Would you return the entries below exactly from the line containing "Where should I click to: Open the" onward, ending with the final line and including it, and nothing else?

# TASK MATERIAL
******

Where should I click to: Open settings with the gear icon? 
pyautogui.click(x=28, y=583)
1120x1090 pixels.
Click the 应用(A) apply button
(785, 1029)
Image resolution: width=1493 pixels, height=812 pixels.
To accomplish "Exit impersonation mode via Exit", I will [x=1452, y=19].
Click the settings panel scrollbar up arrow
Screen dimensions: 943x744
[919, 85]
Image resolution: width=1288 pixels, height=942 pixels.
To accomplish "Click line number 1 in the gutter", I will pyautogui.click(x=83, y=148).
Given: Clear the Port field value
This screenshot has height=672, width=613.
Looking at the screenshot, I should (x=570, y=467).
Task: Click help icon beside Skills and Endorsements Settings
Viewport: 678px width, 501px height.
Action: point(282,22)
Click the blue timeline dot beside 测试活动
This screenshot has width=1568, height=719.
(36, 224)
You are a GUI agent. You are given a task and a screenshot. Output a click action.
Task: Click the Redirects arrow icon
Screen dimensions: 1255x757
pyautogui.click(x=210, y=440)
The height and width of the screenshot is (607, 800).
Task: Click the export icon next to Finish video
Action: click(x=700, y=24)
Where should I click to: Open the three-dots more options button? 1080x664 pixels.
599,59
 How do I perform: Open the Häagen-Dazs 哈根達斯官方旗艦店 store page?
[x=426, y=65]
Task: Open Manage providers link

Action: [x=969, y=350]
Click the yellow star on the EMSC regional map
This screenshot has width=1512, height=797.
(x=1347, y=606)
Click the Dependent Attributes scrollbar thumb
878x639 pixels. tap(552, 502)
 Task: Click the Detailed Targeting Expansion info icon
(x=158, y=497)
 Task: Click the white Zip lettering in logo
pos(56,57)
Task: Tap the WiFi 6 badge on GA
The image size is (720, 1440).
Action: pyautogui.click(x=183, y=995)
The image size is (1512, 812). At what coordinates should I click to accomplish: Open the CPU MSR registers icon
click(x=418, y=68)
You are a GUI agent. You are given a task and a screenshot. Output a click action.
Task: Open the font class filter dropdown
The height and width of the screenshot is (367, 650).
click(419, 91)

******

# YOUR RESPONSE
Where should I click to: Open the three-dots more options button? 1080x664 pixels.
599,59
 How do I perform: Open the Häagen-Dazs 哈根達斯官方旗艦店 store page?
[x=426, y=65]
Task: Open Manage providers link

Action: [x=969, y=350]
Click the yellow star on the EMSC regional map
This screenshot has width=1512, height=797.
(x=1347, y=606)
Click the Dependent Attributes scrollbar thumb
878x639 pixels. tap(552, 502)
 Task: Click the Detailed Targeting Expansion info icon
(x=158, y=497)
 Task: Click the white Zip lettering in logo
pos(56,57)
Task: Tap the WiFi 6 badge on GA
The image size is (720, 1440).
Action: pyautogui.click(x=183, y=995)
The image size is (1512, 812). At what coordinates should I click to accomplish: Open the CPU MSR registers icon
click(x=418, y=68)
You are a GUI agent. You are given a task and a screenshot. Output a click action.
Task: Open the font class filter dropdown
The height and width of the screenshot is (367, 650).
click(419, 91)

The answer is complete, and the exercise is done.